Lifesaving screening programme CervicalCheck was back up and running today - but up to 80,000 will be waiting until October for BreastCheck to resume.
Up to 100,000 women have been left waiting for their cervical smear tests after the CervicalCheck screening programme was paused in March due to the Covid-19 pandemic.
But as of today, the screening programme was back up and running. Two priority groups will be seen first, including women who require annual checks and those who are entering the programme for the first time.
Dr Colm Henry, Chief Clinical Officer at the HSE, said he is confident the backlog created by the pause in services will be cleared by October.
But services will be slower and this will create further delays - which means CervicalCheck will not be up and running as it used to until February or March 2021, a full year after it was forced to halt services.
CervicalCheck will now use HPV screening, which is more effective than the previous cytology method used.
But up to 80,000 women whose BreastCheck tests were rescheduled during the pandemic will have to wait for September or October before that programme resumes services.
The backlog will not be clear until early 2021, said Dr Henry.
It remains unclear when Bowel Screening and Diabetic Retina Scan screening programmes will be able to resume.
Dr Henry told RTE Radio One’s Today With Sarah McInerney: “Each of our four screening programmes are different. Bowel screening takes place in your own home, cervical screening takes place in primary care.
“The tests in breast screening takes place in a congregated healthcare setting - exactly the kind of setting where an outbreak of Covid-19 has the greatest hazard.”

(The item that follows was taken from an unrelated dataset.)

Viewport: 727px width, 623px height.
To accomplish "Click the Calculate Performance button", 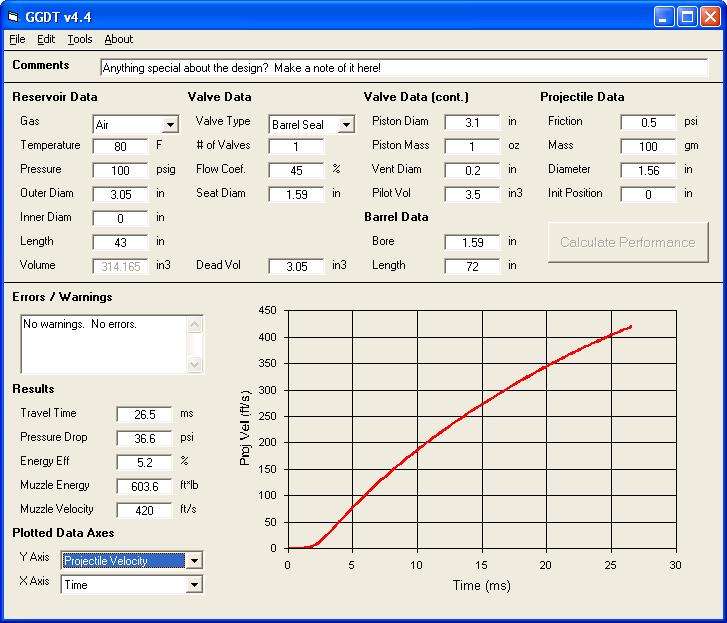I will [x=627, y=242].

Dr Henry said he is concerned about the delays in getting the programmes back up and running, but added: “But I am equally if not more concerned about recreating conditions that could lead to an outbreak of Covid in a healthcare environment.
“So in opening any service, we need to protect people, make women feel safe when they come into a screening environment, and make sure we don’t allow conditions to foster that would allow Covid outbreaks unwittingly within a healthcare setting.”